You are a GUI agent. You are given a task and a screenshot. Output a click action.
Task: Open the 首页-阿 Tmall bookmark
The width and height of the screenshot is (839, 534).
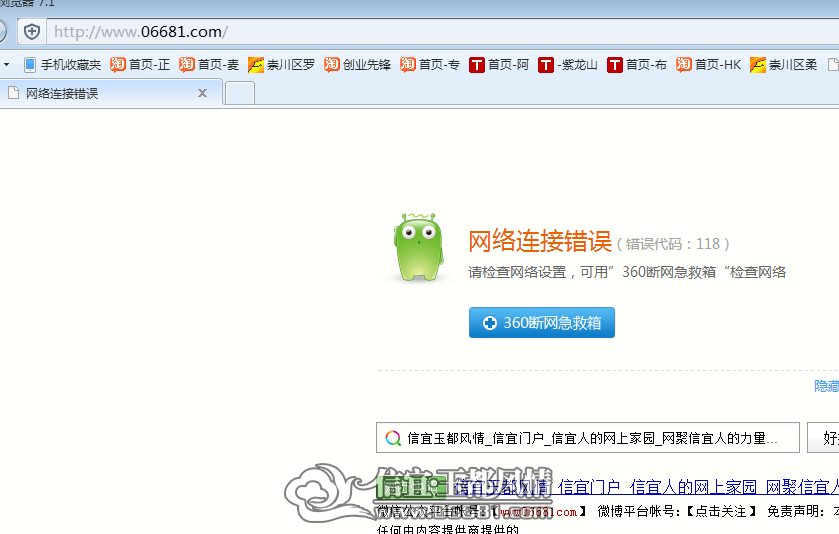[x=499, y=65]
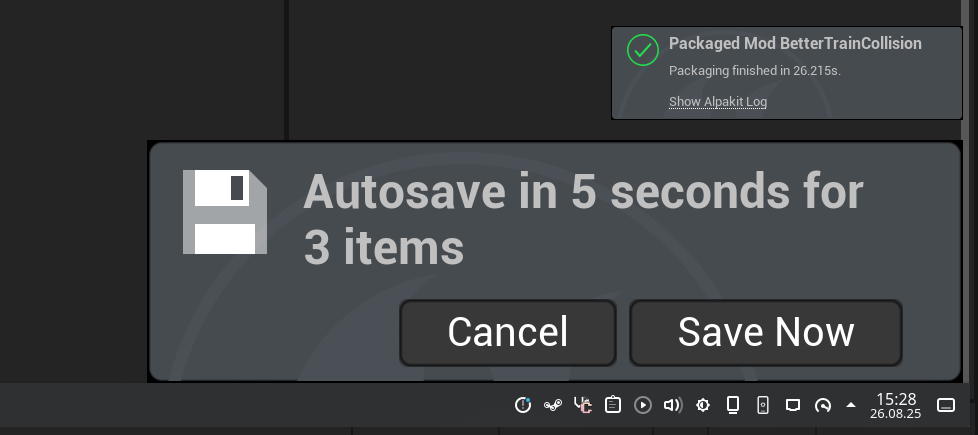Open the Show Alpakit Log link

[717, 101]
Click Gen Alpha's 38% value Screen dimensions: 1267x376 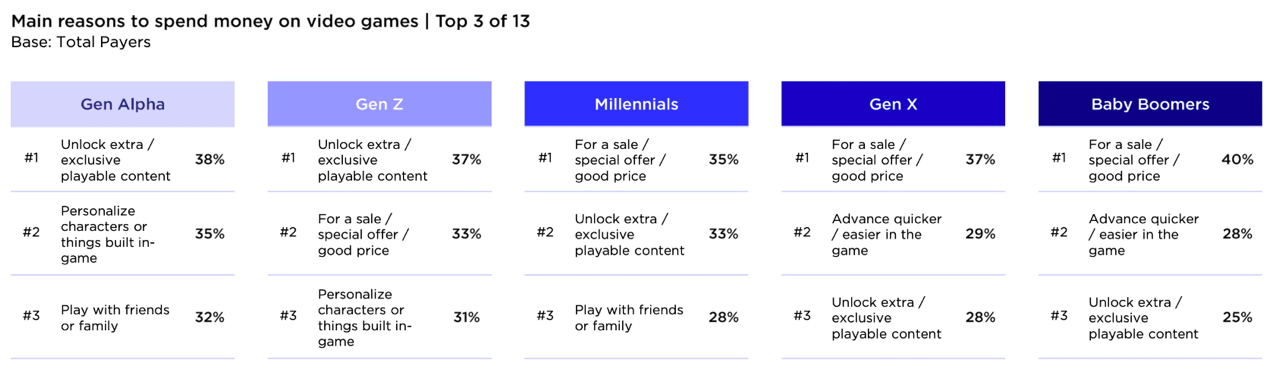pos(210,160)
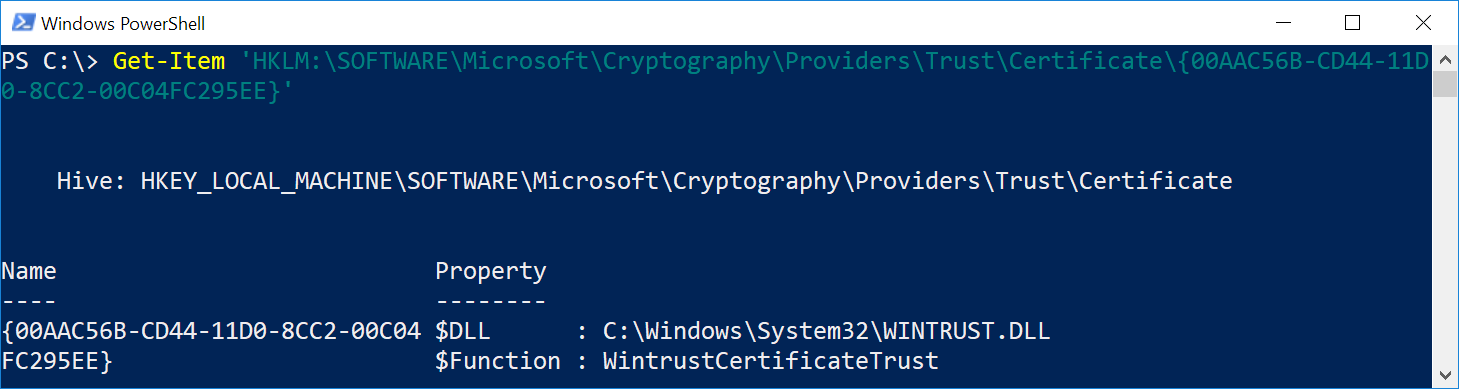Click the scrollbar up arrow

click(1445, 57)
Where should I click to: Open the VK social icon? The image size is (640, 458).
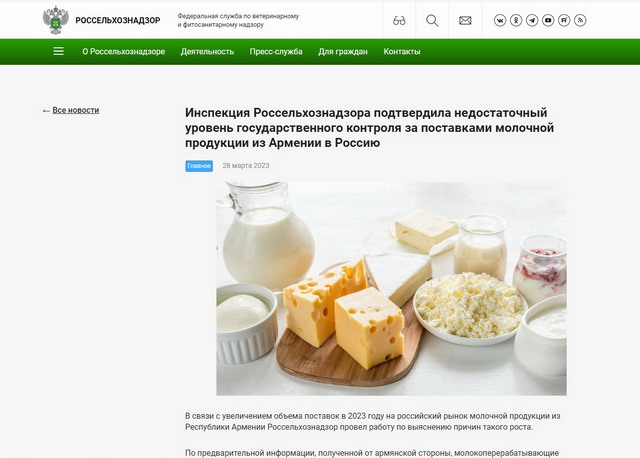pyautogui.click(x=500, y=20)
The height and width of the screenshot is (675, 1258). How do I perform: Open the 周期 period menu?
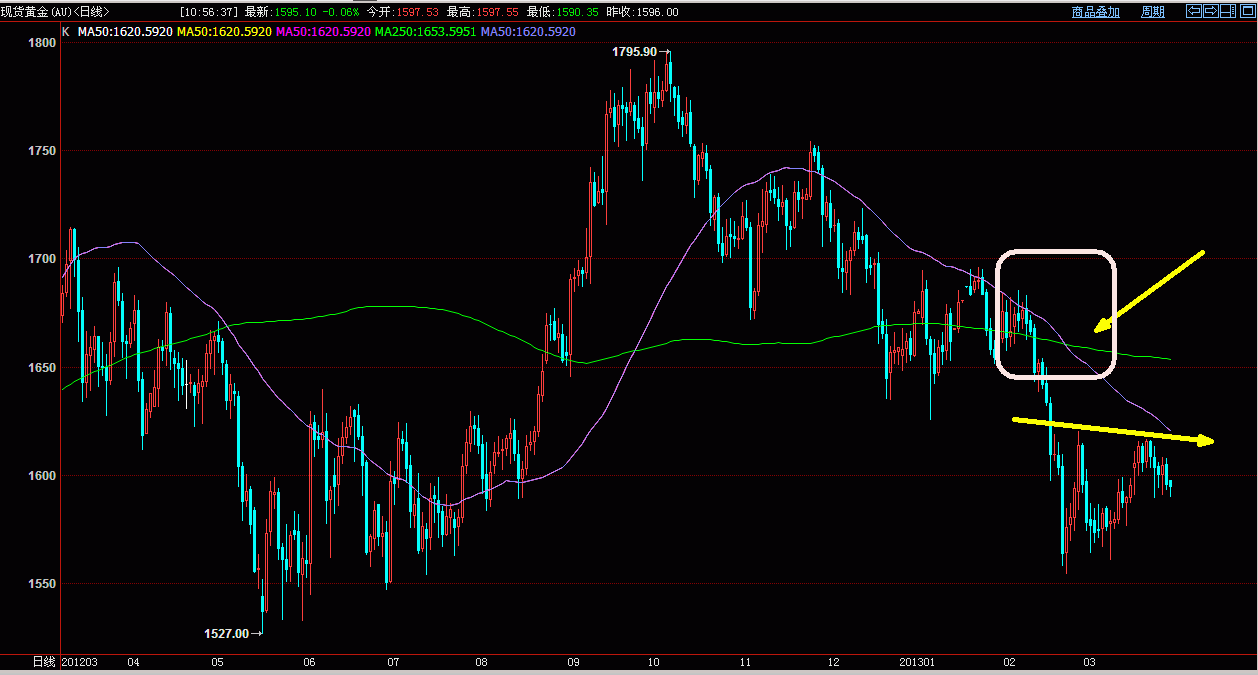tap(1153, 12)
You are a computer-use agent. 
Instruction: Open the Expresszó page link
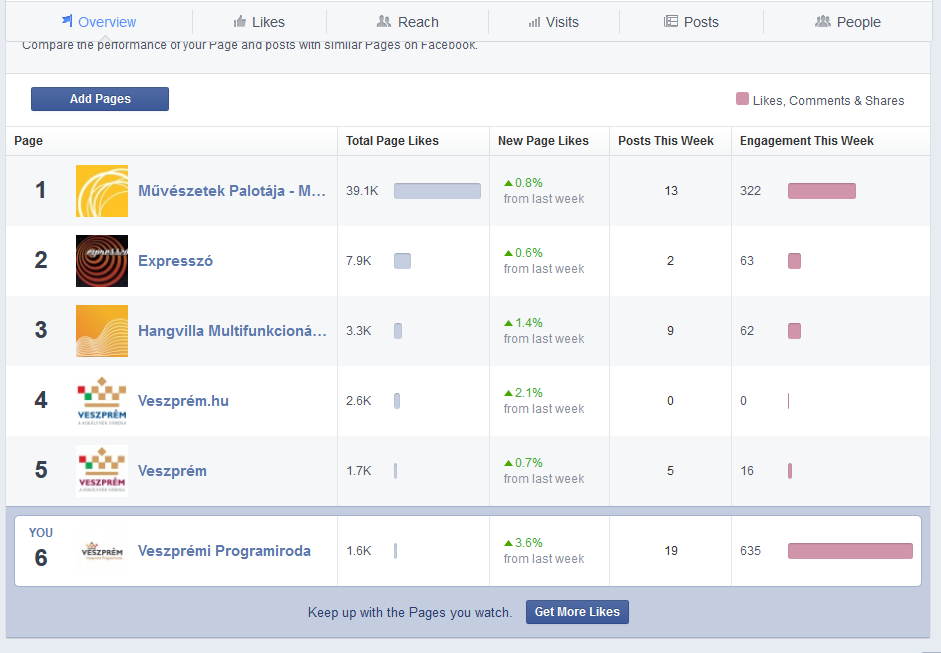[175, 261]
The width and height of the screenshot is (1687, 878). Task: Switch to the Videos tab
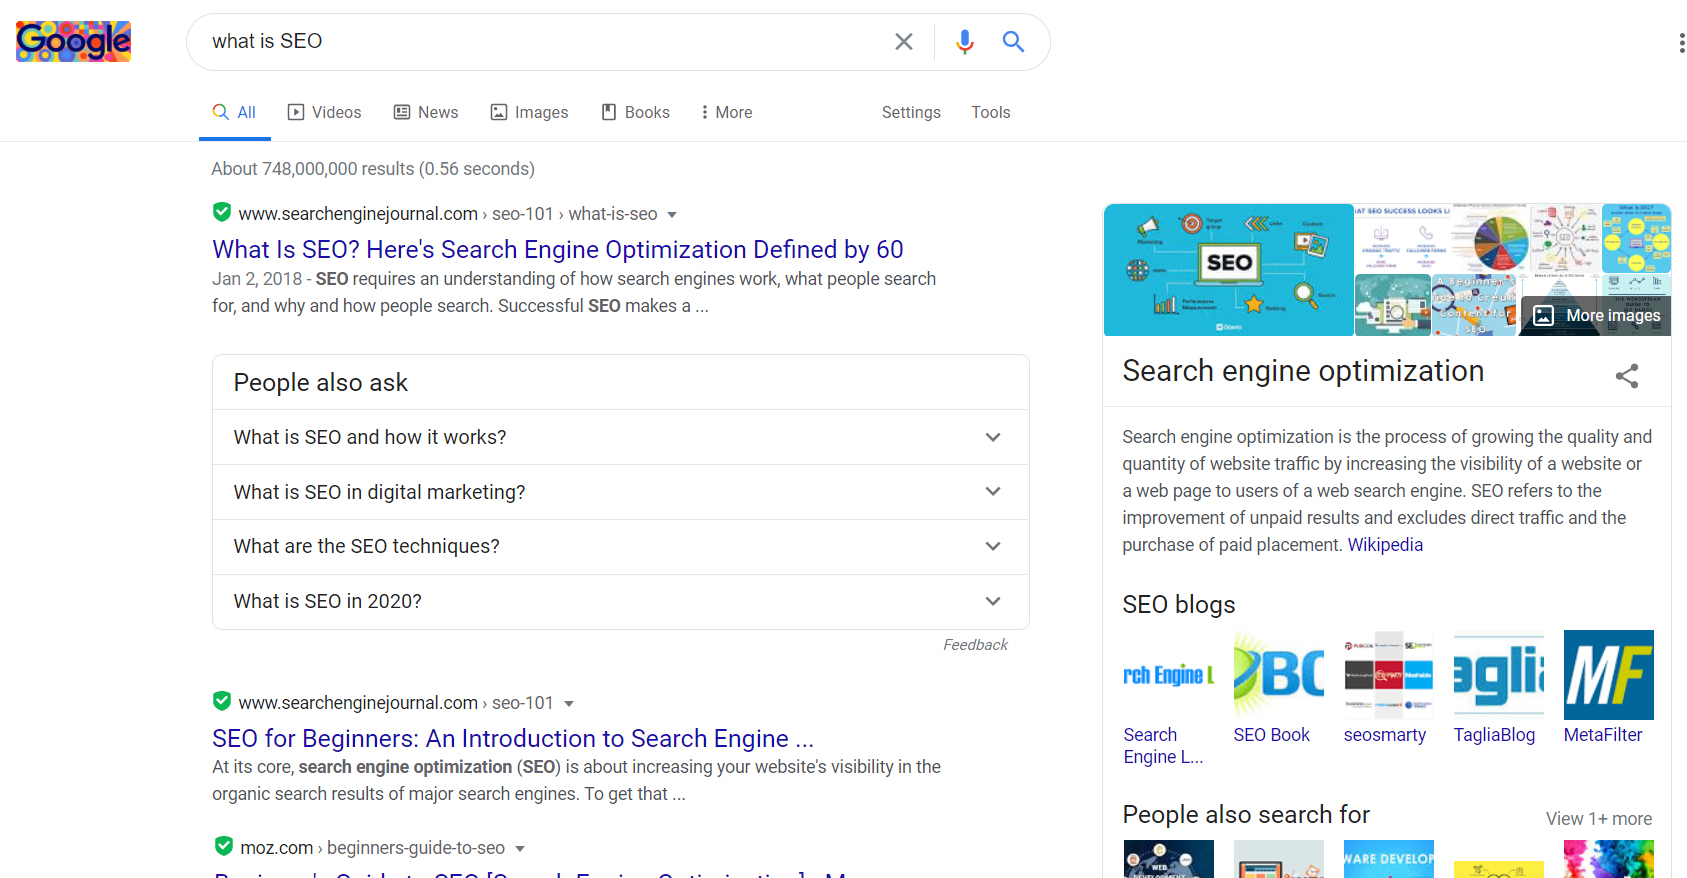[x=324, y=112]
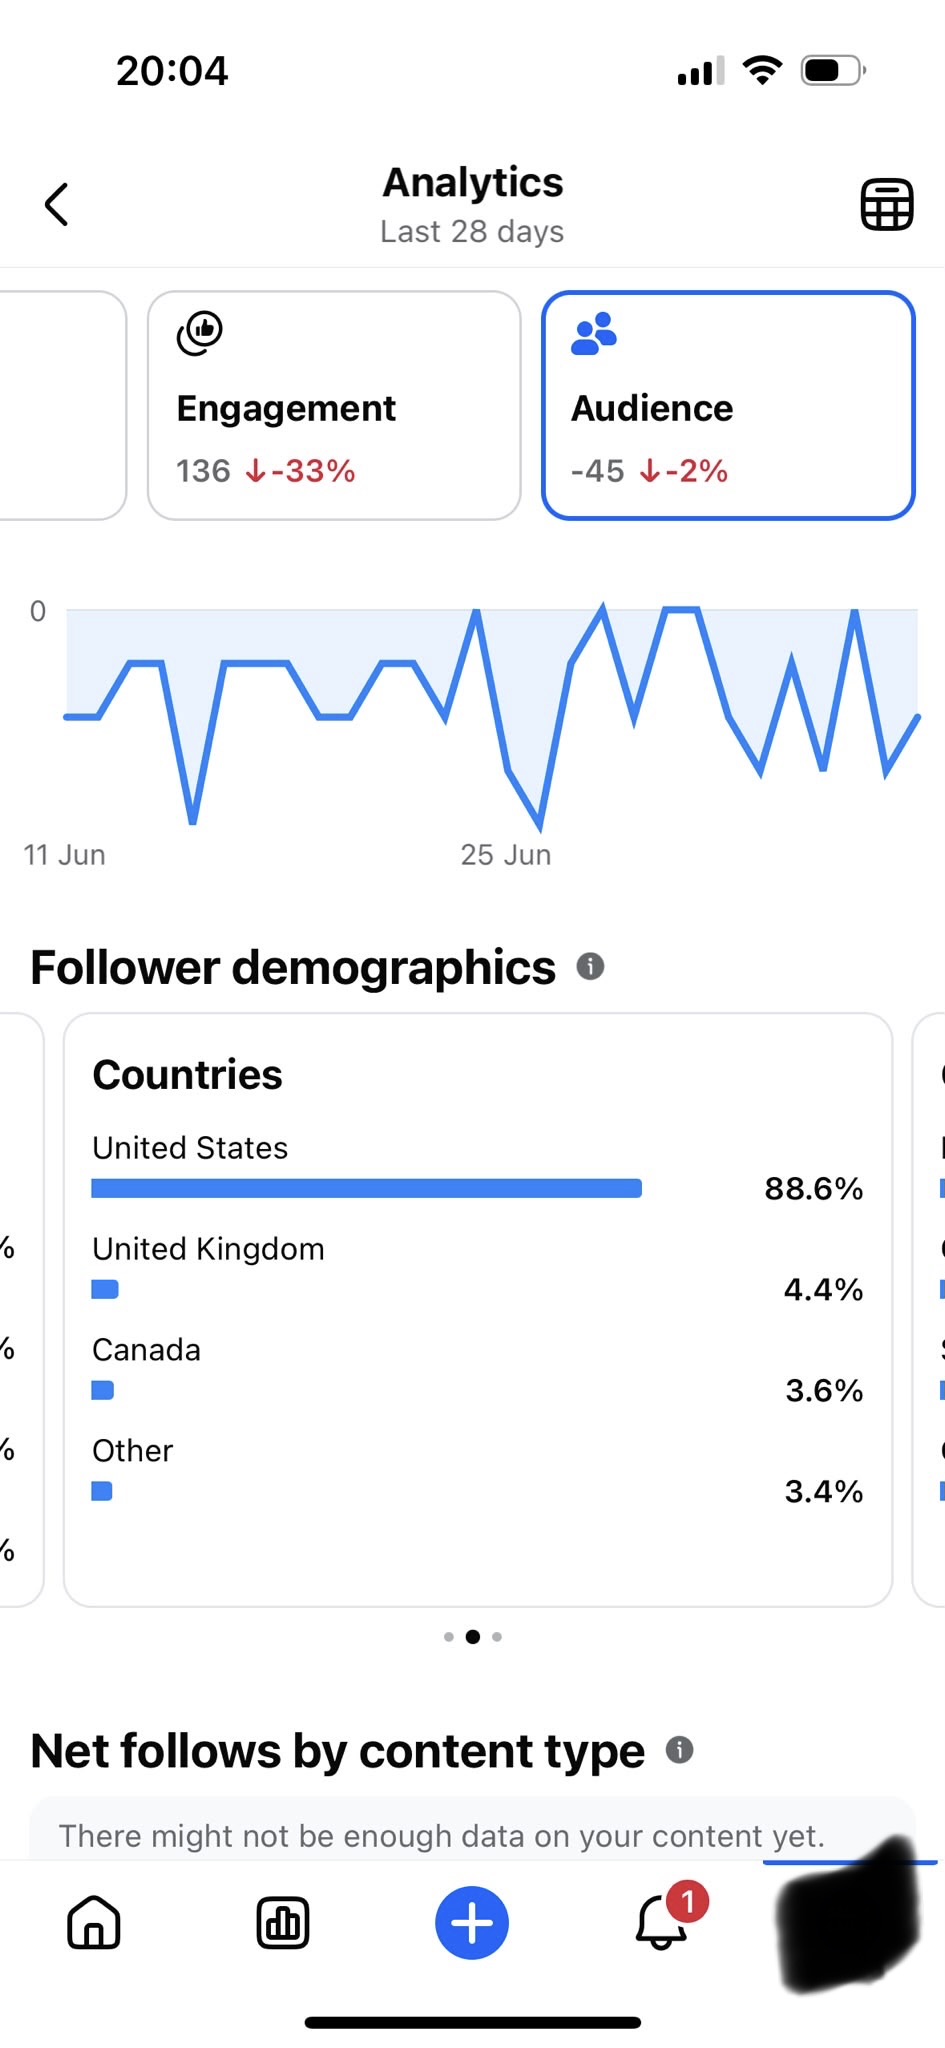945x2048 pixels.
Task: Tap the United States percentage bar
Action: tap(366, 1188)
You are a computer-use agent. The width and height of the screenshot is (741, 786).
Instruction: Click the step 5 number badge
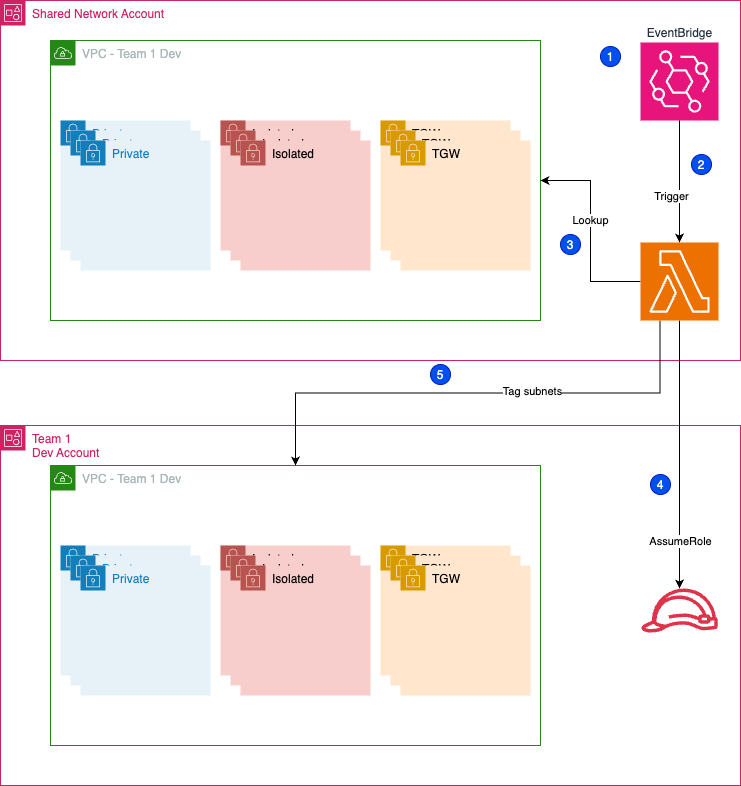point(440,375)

- - -

**Brief:**
Give the count of lines in the data above that hold the string "computer", with no additional words.

**Exercise response:**
2